Below are some records; state how many of their lines contain the word "computer", and add nothing.

Items listed in a dataset
....................
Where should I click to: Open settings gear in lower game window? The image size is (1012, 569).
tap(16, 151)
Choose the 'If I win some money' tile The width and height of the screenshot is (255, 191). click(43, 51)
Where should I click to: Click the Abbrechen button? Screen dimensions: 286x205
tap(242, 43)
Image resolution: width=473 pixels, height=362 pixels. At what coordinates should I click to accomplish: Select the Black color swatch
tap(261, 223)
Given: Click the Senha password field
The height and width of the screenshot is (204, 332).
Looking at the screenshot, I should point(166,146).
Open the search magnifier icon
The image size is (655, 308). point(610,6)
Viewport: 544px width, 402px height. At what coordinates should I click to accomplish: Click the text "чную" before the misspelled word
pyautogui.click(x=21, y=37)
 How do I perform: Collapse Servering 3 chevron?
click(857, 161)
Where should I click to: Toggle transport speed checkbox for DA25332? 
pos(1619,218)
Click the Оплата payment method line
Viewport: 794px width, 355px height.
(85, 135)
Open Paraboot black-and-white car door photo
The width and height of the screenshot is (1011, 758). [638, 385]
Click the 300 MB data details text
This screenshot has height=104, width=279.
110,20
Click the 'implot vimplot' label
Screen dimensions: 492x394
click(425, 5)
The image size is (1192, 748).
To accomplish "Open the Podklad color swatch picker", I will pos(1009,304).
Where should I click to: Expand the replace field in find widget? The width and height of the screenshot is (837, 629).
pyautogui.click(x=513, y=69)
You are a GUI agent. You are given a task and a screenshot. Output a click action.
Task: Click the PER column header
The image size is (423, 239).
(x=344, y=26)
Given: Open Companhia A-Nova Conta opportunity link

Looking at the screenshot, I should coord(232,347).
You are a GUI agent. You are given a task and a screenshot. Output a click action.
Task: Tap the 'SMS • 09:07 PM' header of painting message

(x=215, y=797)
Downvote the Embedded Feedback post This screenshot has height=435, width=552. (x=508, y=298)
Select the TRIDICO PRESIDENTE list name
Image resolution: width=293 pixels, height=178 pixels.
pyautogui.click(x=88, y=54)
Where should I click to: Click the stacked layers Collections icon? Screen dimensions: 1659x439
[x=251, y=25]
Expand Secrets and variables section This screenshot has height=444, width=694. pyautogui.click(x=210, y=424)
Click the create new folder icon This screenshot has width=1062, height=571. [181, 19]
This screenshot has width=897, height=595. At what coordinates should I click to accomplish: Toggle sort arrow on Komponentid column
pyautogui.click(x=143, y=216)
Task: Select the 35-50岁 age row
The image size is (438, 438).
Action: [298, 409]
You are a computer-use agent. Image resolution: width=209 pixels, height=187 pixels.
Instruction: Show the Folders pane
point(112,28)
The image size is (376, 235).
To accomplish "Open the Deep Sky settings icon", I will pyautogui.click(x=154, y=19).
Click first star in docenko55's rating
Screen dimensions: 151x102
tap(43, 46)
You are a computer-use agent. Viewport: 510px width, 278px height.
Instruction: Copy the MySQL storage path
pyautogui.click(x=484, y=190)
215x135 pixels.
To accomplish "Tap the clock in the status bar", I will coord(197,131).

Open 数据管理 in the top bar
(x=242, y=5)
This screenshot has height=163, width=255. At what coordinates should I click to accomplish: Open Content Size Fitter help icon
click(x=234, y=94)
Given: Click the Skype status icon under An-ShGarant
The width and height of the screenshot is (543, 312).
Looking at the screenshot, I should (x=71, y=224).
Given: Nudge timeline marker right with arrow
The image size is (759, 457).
....................
_Response area_
2